Never aspire to become prime minister?

After the Flemish nationalist leader Bart De Wever,  his main rival, the Flemish christian democrat Kris Peeters, has now also definitely ruled out that he wants to become the next prime minister of Belgium. This may well be the strongest symptom that Belgium is nearing a new big crisis.

In every democratic country governments are appointed through elections. In these elections groups of politicians who think more or less the same about societal issues, organise a party, write a program with proposals,  designate a leader they want to see taking up the reins of the next government. And if a party become the biggest group in the new parliament, it is their leader who becomes the new prime minister.

This key-rule of modern democracy is now under threat in Belgium. Already in 2010 Bart De Wever, the president of the Flemish nationalists,  after a few months gave up any attempt to become prime minister, although his party had won a surprisingly big electoral victory and suddenly had the largest group in parliament. This was, De Wever said, because king Albert II and the Belgian establishment did everything to prevent a Flemish nationalist of taking up command of the country.  But many saw this as a blunt refusal to take any role in the government of a country most people in his party would love to see  – at least in the long term – disappear.

The latter view seems now to have found new proof in a remark De Wever made on the 13th of April, before a Dutch audience in Amsterdam: ‘the worst that can happen to you in Belgium is to win elections. Or even worse: to become prime minister. The ‘16’ in the housenumber of the prime minister’s office (rue de la Loi 16 in Brussels,see picture rf) is about the percentage of votes you keep after you’ve held the office’.

Besides of being inexact – parties of the last five prime ministers in Belgium lost about 1 to 6 % of the votes when they were kicked-out after two terms, whereas in the Netherlands the loss for the last three amounted each time to 13 to 14 % - the remark confirms how De Wever has throughout the present campaign consistently refused to say that he wants to become the next prime minister. Opinion polls suggest that his party will by far be the largest in the next parliament.

 Now Kris Peeters, up to now the chief minister of Flanders region and the main candidate of the Christian democrats, has confirmed in an interview on Saturday (the 3th of May) that he wants to stay where he is and ‘under no condition will switch to the federal government’.  He too does not want to be prime minister of Belgium, not even when his party, one of the most traditional establishment parties of the country, will be victorious.

That makes two of a sort.
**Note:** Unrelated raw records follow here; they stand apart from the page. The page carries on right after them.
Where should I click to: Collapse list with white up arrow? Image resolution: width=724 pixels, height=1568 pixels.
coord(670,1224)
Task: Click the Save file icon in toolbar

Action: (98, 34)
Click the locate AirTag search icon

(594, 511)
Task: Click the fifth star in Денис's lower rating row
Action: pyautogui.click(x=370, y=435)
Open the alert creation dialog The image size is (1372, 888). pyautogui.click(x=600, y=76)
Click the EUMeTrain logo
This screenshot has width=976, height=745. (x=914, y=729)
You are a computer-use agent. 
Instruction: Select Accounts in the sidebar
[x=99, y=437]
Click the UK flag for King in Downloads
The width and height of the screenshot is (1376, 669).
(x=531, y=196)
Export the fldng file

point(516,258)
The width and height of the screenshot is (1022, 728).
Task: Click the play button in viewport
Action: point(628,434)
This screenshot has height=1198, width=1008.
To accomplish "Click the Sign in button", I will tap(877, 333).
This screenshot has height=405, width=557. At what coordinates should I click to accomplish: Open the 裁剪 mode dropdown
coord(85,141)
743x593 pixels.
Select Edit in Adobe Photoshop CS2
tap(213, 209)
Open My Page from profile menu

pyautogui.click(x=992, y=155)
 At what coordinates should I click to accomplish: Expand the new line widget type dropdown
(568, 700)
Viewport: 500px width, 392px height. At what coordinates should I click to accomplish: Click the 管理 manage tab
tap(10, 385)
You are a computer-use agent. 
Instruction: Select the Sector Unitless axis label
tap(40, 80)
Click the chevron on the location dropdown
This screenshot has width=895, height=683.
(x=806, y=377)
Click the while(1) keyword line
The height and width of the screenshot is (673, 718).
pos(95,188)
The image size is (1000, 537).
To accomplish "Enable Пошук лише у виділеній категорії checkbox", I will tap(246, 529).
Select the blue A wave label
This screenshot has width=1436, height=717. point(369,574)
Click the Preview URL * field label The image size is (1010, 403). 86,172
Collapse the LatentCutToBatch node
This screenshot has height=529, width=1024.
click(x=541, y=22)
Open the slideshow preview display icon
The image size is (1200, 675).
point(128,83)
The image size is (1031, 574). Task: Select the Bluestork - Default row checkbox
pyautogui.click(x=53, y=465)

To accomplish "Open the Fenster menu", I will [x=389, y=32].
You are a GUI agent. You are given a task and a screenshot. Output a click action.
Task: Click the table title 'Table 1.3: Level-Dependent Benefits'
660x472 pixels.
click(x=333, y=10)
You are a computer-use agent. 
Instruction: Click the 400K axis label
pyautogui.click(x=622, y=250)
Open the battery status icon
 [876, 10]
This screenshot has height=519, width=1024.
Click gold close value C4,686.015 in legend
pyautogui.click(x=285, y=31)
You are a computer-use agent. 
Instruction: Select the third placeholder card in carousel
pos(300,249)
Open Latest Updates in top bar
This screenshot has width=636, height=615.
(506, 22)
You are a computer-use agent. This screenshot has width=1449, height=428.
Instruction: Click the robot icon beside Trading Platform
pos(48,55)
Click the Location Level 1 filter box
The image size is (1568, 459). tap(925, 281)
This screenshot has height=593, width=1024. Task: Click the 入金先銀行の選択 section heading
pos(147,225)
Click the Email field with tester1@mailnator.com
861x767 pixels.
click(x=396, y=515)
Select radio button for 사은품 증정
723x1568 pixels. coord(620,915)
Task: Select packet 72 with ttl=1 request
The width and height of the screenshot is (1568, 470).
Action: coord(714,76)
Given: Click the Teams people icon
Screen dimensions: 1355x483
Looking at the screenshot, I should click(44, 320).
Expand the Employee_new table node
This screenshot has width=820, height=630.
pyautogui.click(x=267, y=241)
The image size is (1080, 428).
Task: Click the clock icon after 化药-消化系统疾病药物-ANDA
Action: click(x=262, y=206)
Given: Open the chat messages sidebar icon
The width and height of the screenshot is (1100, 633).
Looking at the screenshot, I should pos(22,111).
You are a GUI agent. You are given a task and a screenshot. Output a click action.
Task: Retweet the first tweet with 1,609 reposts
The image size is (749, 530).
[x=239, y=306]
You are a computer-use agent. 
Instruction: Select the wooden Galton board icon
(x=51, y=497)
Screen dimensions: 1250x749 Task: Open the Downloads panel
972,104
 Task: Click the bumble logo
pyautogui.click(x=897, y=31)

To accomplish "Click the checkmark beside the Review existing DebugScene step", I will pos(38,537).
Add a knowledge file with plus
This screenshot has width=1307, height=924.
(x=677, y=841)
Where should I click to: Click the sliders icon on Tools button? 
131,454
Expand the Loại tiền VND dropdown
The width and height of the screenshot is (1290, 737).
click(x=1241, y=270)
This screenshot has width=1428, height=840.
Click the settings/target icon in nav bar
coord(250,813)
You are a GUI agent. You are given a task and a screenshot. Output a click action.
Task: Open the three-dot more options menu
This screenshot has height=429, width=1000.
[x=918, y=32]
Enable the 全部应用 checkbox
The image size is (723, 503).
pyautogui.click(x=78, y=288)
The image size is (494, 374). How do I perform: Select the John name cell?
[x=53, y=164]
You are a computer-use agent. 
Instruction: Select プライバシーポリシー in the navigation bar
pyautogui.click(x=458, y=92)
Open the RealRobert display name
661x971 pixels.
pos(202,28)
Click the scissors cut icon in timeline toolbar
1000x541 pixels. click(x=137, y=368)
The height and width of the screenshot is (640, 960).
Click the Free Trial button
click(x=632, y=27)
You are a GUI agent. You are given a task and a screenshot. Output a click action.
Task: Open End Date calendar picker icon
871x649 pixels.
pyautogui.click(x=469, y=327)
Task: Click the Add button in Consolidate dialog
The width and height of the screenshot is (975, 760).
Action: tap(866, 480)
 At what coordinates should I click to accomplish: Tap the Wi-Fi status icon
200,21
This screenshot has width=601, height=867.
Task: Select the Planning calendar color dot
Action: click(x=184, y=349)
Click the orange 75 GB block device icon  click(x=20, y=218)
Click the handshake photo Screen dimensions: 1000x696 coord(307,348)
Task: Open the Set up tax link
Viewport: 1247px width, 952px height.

In what the polls expect to be the hierarchy of political groups in parliament after the 25th of May, the first two parties in Flanders – nr.1 and nr. 4 in the whole of Belgium – refuse to propose a prime minister to lead the state they are campaigning in. That leaves the post almost certainly to a candidate of the French-speaking minority of the country. Probably the most remarkable thing about this is that nobody in the media or in the political class seems to bother.

The second biggest group in the federal parliament will probably be the Parti socialiste (PS) again, with the outgoing prime minister Elio di Rupo – who filled the leadership-vacuum left by De Wever in 2010 – as its main candidate. The third one are the French-speaking liberals (MR), where Didier Reynders, the minister of Foreign Affairs and deputy-prime minister for the last 15 years, is quite keen to make a promotion. But the latter is heavily contested in his own party and has many enemies all over the place. And the former could well be put aside in his own party, if – as the polls predict – the electorate in French-speaking Belgium reward his leadership of the country with a big defeat.

Seven years ago no less than five candidates contested the next prime ministership in Belgium. Nowadays more and more parties seem to consider that job as a political risk better not to take. The fact that not only the greatest of these parties, the Flemish nationalists, but also the second largest in Flanders, the very traditional Christian democrats who occupied the prime minister’s office for 40 out of the 70 years since 1944, say they are no longer interested, may well be a bad omen for what yet has to come.